The dynamic inheritance is done by defining the SQLCheckExtractors
inside the get_check_extractors()
function that takes a class as a parameter and passes that class to the constructor of the BaseSqlCheckExtractor
. When a SQLCheckOperator
is run, and the Manager
searches for the correct extractor to use, it calls instantiate_abstract_extractors()
with the given task instance.
In this function, the task instance is used to find the correct extractor that will be the superclass of the BaseSqlCheckOperator
. To do this, the function uses a set of hard-coded operator names whose extractors will dynamically inherit from the found superclass.

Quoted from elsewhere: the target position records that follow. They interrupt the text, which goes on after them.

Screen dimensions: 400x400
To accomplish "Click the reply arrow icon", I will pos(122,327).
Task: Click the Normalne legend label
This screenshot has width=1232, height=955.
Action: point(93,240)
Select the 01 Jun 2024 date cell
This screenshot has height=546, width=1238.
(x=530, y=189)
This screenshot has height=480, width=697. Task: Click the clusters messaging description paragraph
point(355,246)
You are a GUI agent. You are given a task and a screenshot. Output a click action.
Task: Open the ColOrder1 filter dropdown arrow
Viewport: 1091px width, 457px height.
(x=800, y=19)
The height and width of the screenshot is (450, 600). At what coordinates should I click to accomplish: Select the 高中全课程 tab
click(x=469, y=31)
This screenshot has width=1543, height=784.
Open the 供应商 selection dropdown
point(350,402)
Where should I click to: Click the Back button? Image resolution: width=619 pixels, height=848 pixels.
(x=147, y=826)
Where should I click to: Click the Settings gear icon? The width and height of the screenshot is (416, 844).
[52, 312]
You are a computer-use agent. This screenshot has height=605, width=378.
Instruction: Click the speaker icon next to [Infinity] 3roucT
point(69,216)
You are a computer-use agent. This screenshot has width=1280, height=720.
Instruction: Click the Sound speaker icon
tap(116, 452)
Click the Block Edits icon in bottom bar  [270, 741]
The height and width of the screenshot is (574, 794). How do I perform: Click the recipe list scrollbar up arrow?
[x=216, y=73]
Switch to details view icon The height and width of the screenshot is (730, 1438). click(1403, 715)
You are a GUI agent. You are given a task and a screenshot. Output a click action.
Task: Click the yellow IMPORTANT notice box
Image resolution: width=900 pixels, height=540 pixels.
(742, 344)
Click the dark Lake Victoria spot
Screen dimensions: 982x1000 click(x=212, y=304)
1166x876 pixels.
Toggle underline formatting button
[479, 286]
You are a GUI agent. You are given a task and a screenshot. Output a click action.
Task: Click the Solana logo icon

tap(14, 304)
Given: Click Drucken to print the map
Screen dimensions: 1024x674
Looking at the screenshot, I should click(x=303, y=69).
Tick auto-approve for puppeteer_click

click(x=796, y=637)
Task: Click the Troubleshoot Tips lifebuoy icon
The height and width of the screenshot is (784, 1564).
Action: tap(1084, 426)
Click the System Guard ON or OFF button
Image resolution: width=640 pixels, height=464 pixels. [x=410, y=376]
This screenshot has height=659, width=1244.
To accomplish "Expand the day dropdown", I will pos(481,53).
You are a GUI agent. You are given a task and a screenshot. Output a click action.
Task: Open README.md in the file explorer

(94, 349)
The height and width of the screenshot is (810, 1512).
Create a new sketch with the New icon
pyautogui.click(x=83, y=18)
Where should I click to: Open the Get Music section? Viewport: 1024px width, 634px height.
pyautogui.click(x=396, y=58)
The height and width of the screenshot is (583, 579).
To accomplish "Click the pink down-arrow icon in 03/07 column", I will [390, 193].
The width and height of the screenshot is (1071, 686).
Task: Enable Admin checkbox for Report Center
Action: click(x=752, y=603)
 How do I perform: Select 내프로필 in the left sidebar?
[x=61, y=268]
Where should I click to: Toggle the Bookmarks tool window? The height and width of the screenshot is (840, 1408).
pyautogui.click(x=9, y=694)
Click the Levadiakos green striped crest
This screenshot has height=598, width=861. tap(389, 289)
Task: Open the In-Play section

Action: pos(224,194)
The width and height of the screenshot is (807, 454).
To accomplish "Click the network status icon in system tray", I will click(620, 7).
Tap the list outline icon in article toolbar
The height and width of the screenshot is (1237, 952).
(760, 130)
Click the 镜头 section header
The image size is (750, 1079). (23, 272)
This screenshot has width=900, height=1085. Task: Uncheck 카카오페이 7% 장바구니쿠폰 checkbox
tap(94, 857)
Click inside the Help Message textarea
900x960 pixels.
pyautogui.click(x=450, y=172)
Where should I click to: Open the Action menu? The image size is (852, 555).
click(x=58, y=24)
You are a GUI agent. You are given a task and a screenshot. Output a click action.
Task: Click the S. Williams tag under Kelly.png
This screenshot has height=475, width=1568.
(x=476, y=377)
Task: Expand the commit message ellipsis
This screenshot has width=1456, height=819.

Currently, this list is the set of SQLCheckOperator
s, which corresponds to a dictionary of extractor keys and conn_type
values. The given task’s class name is checked against the set of operator names, and if it is in the set, a loop compares the existing extractor’s corresponding conn_type
from the aforementioned dictionary to the given task instance’s conn_type
retrieved from Airflow connections. If there’s a match, the get_check_extractors()
method is called with the matched extractor, instantiating all the operators with the correct superclass.
The SQLCheckExtractors
only rely on the extract_on_complete()
method, as the values needed from the operators, i.e. the results of the query and the success or failures of the checks, are only available after the operator completes.